Brief:
Here is a block of entries. Write out its lines exactly, from the first through the one containing "Screen dimensions: 620x1316".
Segment Open
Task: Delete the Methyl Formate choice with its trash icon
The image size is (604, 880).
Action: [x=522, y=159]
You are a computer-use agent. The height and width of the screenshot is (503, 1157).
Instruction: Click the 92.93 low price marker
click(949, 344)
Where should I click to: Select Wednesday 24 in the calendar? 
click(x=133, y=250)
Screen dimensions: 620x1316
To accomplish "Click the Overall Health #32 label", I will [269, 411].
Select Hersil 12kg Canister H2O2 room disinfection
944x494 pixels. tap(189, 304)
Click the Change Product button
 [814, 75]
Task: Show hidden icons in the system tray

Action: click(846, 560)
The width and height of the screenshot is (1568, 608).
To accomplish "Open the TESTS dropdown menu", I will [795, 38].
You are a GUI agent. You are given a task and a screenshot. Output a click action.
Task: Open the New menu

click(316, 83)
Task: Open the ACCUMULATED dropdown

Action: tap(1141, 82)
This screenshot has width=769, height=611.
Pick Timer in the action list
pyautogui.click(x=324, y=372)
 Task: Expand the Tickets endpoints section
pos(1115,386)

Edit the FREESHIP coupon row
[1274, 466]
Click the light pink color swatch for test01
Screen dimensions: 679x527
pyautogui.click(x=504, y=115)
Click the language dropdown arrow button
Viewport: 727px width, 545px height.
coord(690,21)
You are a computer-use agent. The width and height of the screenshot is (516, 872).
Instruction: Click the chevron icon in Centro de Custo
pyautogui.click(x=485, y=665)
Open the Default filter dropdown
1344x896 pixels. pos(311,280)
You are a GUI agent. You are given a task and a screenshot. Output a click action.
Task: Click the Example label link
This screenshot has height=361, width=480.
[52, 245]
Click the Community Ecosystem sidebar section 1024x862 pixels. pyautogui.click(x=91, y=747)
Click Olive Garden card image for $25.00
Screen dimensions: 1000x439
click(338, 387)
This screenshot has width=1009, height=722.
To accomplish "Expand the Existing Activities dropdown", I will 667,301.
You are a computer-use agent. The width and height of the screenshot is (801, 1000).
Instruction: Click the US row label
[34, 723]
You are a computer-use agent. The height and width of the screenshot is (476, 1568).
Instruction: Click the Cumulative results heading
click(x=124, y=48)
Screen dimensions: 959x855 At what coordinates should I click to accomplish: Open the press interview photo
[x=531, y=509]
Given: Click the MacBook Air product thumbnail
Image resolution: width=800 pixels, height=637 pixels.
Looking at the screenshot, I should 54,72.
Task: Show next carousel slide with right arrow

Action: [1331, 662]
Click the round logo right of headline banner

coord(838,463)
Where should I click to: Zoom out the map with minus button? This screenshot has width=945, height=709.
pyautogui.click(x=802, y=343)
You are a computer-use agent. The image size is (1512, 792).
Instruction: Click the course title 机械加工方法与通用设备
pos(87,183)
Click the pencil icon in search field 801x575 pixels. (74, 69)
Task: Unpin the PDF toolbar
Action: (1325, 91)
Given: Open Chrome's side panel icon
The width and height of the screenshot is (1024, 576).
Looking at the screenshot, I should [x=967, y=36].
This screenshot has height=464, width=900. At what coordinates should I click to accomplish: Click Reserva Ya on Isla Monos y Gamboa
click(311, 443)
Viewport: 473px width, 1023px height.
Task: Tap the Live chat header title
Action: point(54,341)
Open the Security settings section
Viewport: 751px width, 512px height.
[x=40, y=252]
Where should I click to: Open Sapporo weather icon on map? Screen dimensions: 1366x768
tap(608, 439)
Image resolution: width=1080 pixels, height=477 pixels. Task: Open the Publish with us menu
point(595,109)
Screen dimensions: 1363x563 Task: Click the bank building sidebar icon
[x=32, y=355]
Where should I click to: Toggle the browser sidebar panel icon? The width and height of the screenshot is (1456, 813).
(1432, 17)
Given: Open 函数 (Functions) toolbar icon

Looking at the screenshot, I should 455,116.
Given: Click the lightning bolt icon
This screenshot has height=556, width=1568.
Segment Closed
Solution:
Task: Delete the Methyl Formate choice with its trash icon
The image size is (604, 880).
Action: [x=522, y=159]
You are a computer-use agent. The height and width of the screenshot is (503, 1157).
Instruction: Click the 92.93 low price marker
click(949, 344)
Where should I click to: Select Wednesday 24 in the calendar? 
click(x=133, y=250)
Screen dimensions: 620x1316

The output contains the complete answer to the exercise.